● **What you will do**
Nothing but the lines from the start of the records below through the line that has "Given: Click the Mn column header" should appear, each exactly as given.

Records excerpted from a collection
==============================

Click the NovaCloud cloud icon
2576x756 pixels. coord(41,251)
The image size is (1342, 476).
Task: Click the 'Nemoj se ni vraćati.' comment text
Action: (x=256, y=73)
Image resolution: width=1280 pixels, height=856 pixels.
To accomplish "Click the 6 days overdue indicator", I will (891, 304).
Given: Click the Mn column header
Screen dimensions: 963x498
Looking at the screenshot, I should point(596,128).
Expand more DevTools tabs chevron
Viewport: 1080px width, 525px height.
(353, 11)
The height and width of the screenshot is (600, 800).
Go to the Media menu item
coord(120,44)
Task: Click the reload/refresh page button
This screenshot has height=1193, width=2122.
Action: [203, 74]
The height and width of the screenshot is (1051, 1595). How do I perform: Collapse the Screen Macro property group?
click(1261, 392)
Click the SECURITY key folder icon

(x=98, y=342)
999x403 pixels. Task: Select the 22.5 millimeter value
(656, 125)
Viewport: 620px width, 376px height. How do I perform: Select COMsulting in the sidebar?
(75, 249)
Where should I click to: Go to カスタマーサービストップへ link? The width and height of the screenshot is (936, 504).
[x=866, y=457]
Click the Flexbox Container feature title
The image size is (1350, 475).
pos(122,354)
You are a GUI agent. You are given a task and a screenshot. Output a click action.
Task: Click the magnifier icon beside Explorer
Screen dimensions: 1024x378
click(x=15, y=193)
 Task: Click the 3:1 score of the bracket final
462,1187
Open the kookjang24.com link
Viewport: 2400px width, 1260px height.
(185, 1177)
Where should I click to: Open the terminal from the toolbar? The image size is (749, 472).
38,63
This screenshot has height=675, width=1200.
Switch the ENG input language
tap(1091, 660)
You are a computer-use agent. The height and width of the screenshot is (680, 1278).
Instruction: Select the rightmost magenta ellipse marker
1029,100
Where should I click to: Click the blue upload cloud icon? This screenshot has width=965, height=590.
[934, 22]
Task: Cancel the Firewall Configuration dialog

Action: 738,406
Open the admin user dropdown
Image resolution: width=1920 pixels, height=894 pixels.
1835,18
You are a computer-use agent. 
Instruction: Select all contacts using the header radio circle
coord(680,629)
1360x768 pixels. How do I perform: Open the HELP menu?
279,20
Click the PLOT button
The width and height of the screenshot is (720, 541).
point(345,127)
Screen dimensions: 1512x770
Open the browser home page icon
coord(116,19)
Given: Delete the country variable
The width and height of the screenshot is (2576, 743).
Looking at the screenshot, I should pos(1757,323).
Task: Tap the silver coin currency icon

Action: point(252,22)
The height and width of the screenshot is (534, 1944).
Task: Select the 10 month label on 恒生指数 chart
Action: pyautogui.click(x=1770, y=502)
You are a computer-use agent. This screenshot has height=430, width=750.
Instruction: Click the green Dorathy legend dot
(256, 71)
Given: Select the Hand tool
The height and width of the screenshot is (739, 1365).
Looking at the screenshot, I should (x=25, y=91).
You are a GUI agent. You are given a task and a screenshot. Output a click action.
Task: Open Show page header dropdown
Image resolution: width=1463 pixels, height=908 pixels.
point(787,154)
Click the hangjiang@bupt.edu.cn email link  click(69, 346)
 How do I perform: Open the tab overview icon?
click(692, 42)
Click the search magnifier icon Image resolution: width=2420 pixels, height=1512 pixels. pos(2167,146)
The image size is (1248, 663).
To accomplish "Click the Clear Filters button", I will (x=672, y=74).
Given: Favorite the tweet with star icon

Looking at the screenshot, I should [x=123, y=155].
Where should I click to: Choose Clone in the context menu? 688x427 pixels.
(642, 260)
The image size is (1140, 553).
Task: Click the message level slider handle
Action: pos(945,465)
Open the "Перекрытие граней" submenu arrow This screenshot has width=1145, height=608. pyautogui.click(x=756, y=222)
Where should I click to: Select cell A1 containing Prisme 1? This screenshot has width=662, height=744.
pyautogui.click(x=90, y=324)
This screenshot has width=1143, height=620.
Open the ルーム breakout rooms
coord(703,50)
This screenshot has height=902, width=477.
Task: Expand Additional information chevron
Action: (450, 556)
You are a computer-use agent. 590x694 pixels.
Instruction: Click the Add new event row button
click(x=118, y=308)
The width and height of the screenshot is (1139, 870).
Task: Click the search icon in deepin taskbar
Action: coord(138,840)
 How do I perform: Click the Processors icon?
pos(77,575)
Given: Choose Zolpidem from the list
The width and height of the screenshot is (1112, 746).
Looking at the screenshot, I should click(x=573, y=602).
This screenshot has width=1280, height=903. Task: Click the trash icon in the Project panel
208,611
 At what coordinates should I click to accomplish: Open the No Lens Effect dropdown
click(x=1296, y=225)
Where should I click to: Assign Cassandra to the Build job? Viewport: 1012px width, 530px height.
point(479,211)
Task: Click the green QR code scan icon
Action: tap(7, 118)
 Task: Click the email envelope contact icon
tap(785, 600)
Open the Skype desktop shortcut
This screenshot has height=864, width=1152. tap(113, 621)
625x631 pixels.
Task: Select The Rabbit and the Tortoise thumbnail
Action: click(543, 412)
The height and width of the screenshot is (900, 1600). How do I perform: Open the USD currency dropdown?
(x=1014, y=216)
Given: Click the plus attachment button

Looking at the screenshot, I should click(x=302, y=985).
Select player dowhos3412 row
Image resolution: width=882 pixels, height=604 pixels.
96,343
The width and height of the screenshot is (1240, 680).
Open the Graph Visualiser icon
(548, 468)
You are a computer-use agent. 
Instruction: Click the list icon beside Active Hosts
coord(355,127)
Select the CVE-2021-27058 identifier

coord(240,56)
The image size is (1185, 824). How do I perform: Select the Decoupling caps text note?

==============================

● **Exercise response**
Click the NovaCloud cloud icon
2576x756 pixels. coord(41,251)
The image size is (1342, 476).
Task: Click the 'Nemoj se ni vraćati.' comment text
Action: (x=256, y=73)
Image resolution: width=1280 pixels, height=856 pixels.
To accomplish "Click the 6 days overdue indicator", I will (891, 304).
Given: Click the Mn column header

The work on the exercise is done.